A new survey finds that 66% of people who use text messaging and drive admit to reading texts or e-mails while driving, and another 57% admit to typing and sending texts while driving. And yet we are shocked -- shocked! -- that this is allowed, because 89% of respondents said they think texting and driving should be outlawed.
Of course, so should other dangerous driving distractions -- like eating and driving, scolding your kids and driving, finding the right CD and driving, putting on make-up and driving...
Do I think texting and driving should be made illegal? Jeez, no! I'm a pretty typical practitioner. I have a Treo that gets e-mail and texts. I set it next to me in the center console. I don't actually pick it up and try to type something with my right thumb while changing lanes at 60 MPH on the Beltway, or going around curves on a country road. That's not because I'm so responsible. It's because I can't without feeling like I'm going to run off the road. If the Treo had a heads-up display and thumb keypad mounted on the steering wheel, I might text and drive all day. (How long before a Mercedes comes out with this capability?)
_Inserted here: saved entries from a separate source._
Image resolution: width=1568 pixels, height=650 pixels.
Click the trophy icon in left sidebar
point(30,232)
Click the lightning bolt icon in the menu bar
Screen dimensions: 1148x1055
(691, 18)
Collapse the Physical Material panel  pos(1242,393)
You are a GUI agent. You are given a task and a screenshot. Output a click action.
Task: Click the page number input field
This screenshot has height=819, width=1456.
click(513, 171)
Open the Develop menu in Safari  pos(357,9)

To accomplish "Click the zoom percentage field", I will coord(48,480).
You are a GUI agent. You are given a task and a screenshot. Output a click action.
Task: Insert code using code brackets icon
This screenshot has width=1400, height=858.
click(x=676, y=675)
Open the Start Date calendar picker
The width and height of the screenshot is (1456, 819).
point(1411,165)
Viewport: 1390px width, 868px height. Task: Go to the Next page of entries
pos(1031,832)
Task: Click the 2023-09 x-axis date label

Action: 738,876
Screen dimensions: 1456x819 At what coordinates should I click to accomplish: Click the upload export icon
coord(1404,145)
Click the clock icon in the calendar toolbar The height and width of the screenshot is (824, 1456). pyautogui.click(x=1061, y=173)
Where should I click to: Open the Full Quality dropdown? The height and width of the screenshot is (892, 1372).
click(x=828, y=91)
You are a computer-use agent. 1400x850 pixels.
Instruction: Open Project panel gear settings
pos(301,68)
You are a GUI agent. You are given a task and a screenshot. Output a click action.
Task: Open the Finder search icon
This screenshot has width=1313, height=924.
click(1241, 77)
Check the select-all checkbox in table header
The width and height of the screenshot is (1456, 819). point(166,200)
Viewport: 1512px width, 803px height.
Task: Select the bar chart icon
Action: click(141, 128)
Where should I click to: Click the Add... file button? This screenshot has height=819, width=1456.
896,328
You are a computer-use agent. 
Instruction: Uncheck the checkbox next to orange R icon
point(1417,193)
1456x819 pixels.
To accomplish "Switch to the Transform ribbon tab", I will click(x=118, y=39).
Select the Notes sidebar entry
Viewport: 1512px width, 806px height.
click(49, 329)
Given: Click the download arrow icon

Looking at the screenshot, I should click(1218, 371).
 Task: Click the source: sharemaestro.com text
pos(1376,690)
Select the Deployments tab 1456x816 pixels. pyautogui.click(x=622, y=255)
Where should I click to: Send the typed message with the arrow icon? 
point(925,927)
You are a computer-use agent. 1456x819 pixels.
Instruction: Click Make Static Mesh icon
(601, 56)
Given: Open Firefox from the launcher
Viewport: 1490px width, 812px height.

But I do pick up the Treo when I'm stopped at lights, usually to read, once in a while to write. But writing's trickier because the light might turn green before you're done. I'll also pick it up to read -- but hardly ever write -- in dead-stop traffic, which is pretty much a multi-daily occurrence here in the DC area.
And if some grandstanding state legislator pushed through a law making driving and texting illegal -- I'd probably do it anyway. Washington state passed such a law. I'd like to see how it gets enforced. Cops are going to peer in car windows, trying to see if someone is holding a smart phone below the dash? Good luck with that.